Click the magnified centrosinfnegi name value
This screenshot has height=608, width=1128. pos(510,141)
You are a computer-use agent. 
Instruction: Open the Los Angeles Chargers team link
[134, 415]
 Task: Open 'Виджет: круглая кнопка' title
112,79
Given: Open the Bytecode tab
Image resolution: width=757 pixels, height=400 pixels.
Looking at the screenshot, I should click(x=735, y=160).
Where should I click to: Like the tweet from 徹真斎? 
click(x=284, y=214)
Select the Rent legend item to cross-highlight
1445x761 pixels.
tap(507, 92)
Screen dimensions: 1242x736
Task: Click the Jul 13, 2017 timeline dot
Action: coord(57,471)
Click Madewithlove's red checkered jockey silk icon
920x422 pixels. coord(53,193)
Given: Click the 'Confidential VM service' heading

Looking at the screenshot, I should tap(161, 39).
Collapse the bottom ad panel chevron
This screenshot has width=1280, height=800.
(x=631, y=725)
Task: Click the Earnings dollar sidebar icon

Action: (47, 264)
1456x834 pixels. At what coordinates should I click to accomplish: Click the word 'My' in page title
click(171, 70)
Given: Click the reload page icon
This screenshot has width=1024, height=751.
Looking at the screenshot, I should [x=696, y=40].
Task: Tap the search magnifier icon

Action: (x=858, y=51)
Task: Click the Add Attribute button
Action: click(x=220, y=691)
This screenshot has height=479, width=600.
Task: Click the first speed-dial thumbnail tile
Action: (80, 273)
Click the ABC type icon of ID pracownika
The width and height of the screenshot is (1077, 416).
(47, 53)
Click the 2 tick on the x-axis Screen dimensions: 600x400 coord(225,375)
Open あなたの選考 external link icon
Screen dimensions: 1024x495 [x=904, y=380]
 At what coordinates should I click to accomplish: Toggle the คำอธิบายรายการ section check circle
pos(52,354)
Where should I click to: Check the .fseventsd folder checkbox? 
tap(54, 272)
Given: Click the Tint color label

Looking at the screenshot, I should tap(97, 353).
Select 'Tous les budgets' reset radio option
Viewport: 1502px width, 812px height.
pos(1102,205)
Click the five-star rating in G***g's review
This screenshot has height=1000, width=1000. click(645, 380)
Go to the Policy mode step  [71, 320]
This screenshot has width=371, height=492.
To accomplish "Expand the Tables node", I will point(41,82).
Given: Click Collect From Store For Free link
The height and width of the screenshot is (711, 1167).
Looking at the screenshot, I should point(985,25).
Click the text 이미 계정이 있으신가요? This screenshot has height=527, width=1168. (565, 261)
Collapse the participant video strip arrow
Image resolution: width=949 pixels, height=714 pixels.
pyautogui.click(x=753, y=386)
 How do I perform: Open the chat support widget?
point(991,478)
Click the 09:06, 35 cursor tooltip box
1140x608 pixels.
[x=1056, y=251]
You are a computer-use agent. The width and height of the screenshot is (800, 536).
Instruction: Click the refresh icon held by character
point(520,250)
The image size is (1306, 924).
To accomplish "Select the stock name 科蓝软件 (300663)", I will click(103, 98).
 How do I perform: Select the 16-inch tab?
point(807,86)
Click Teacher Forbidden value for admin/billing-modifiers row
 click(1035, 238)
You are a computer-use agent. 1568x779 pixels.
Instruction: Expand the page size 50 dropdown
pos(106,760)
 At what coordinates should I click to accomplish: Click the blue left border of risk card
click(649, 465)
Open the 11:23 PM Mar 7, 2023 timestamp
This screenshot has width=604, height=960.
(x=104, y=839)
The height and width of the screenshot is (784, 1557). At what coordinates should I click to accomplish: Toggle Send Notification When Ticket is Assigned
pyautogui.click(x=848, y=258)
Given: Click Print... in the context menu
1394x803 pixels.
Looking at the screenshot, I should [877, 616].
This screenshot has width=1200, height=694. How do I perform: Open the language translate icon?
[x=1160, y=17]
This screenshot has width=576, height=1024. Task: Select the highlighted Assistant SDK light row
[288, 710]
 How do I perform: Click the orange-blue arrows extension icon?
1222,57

● Brief: Gather from the entries above all lines that include the string "agent".

● Expected answer:
You are a computer-use agent. 
You are a computer-use agent. The width and height of the screenshot is (800, 536).
You are a computer-use agent. 1568x779 pixels.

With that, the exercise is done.